Mastering his revulsion, Lathrop reached out to pluck the thing off when a long, gurgling rattle burst from Makepeace’s mouth, and his body went lax, his head lolling against the pillow. He was clearly dead. The instant the life fled from him, the spider fell away and lay limp among the bedclothes, its legs curled.
Lathrop prodded at the spider with the tip of his sword. It was flaccid and lifeless, and appeared to be as dead as poor Makepeace. He spitted it, and brought the thing out into the moonlight to have a better look at the creature that had strangled a grown man, perishing itself in the effort. He squinted at it. There was a strange yellow strip banding one of the legs…
He yelled and threw the thing away from him, for what had scratched at the shutters, crept across the floor, and killed Fight-for-thy-Faith Makepeace was a human hand!
The tavern’s landlord appeared in the doorway; his bandy legs protruding naked from the bottom of his nightshirt. He held a flintlock hunting rifle, and cried “What this, then?” as his terrified gaze fell upon the bed, where the grisly spectacle of Makepeace could be seen drenched in moonbeams, his limbs a-sprawl and his glazed eyes rolled back to show the bloodshot whites. Then the landlord caught sight of the floor where the hand lay, and his face went pale as milk. He reeled, and came further into the room, sinking onto a stool.
Lathrop knelt and examined the hand, although he did not like to touch it.

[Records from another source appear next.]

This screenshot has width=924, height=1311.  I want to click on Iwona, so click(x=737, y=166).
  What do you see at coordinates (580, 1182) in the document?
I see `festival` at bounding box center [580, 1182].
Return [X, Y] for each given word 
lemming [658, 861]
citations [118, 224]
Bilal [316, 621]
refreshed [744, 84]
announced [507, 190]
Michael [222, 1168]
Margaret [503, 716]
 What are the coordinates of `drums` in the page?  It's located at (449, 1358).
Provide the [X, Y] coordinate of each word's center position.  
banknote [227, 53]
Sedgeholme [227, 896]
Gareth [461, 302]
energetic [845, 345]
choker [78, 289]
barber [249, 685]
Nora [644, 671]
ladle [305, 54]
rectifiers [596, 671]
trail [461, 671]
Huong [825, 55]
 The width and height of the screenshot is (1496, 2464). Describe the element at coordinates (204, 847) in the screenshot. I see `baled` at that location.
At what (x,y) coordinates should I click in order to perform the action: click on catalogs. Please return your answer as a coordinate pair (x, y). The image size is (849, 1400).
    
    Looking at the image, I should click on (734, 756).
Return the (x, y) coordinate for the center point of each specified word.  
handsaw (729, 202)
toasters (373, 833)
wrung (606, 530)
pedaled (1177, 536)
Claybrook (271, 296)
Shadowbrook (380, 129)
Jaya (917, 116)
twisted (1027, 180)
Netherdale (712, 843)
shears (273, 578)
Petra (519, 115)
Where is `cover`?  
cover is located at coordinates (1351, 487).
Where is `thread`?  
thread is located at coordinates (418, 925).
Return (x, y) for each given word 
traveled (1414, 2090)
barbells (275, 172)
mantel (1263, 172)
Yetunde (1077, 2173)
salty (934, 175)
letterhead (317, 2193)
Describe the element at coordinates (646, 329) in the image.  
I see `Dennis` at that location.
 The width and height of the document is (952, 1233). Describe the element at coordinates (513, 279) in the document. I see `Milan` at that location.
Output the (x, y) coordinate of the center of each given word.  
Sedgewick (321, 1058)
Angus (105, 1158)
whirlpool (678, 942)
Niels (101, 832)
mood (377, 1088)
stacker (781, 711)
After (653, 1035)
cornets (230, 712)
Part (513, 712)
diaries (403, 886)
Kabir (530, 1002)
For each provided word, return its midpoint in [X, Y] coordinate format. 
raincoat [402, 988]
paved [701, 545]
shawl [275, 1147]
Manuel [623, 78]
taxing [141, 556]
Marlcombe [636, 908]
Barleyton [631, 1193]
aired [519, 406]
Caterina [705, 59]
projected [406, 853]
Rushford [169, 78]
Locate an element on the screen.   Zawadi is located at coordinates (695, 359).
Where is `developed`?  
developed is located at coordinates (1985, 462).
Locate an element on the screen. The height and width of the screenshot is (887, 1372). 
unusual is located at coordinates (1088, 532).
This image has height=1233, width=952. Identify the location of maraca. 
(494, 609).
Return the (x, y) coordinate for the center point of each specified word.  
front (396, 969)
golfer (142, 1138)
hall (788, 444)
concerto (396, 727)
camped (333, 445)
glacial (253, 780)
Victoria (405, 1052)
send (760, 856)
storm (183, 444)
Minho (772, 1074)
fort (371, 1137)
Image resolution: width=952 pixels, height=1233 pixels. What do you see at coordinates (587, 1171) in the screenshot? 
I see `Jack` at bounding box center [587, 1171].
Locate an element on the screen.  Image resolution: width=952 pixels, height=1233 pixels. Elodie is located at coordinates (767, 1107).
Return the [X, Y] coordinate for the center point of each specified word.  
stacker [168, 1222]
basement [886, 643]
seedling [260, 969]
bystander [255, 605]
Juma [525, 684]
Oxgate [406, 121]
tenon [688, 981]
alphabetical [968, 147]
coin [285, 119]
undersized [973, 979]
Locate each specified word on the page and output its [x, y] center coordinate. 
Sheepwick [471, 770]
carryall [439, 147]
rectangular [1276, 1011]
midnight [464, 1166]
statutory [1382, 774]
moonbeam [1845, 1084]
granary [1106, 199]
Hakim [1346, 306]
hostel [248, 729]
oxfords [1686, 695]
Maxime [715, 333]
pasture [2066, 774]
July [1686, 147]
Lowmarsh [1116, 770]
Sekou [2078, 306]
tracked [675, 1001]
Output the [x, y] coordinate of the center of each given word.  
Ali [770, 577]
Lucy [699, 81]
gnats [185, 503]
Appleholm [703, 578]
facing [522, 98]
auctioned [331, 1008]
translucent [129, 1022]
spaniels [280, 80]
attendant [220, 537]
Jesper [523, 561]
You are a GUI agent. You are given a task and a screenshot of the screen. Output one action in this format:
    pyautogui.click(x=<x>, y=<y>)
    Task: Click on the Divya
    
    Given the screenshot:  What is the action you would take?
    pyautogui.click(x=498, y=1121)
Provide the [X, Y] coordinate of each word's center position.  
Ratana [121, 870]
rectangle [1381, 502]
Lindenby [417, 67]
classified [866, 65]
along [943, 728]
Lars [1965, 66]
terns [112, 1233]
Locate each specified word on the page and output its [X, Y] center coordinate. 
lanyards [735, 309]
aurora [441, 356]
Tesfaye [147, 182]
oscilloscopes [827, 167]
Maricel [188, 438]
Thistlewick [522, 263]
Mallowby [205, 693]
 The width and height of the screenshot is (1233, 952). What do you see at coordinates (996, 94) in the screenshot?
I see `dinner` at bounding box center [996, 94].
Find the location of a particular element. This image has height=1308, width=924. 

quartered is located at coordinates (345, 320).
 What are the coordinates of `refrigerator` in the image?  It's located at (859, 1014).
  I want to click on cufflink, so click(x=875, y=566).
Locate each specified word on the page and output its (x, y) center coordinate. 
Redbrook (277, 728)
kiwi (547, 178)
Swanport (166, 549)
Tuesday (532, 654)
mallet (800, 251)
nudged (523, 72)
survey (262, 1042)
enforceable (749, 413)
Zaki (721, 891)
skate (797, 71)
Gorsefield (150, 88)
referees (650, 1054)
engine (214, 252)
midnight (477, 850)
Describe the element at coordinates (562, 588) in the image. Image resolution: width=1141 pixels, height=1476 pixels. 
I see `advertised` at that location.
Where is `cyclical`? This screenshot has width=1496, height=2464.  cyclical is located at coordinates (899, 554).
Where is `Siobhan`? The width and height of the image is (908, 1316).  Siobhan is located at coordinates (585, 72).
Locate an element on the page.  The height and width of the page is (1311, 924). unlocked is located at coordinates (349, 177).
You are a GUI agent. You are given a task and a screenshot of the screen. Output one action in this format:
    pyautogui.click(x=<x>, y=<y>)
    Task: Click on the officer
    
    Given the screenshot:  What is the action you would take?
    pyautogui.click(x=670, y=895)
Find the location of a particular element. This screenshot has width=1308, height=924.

It was a woman’s left hand, callused from a lifetime of labor. The hand had been cut off at the wrist, and the wound was still fresh enough to leave a blood trail. A curious gold ring in the shape of a coiling serpent glinted on the third finger. The serpent’s eyes were ruby chips, and Lathrop could have sworn there was an alien intelligence in the wine-red depths.
He shuddered, and turned away.
“P-p-please, milord…” the landlord stammered. “There be a fire in the tap-room.” After a moment, when Lathrop did not respond, the man repeated, “Milord?”
“Take it,” Lathrop rasped through a throat gone tight with remembered horror. “Take it and burn the God-forsaken thing.”
The landlord stooped to remove the hand, and stopped, his eyes bulging. “Here now! This be Mistress Young’s ring!”
“Mistress Young?”
“Aye, the healer hereabouts. Patience Young. She shared a cottage with Gracious Withycombe… her what died this night on account of bein’ accused of witchery and the like, or so I’ve heard it said.”
Lathrop recalled that Makepeace had said something about being cheated of his prey. A dim picture rose unbidden in his mind – the healer’s severed hand crawling upon its fingers like a great pallid spider, blindly groping through the dark wood, guided by God knew what strength of will to scale the tavern wall and fumble open the shutters. He recoiled from the rest; the vision of Makepeace’s horrific end was too freshly seared into his waking mind.
In the wan moonlight, in the cool autumn breeze, Lathrop fancied he heard a woman’s voice whispering, “Grace.”
But it was nothing more than a will-o’-the-wisp, and he got to his feet, wishing desperately for a drink.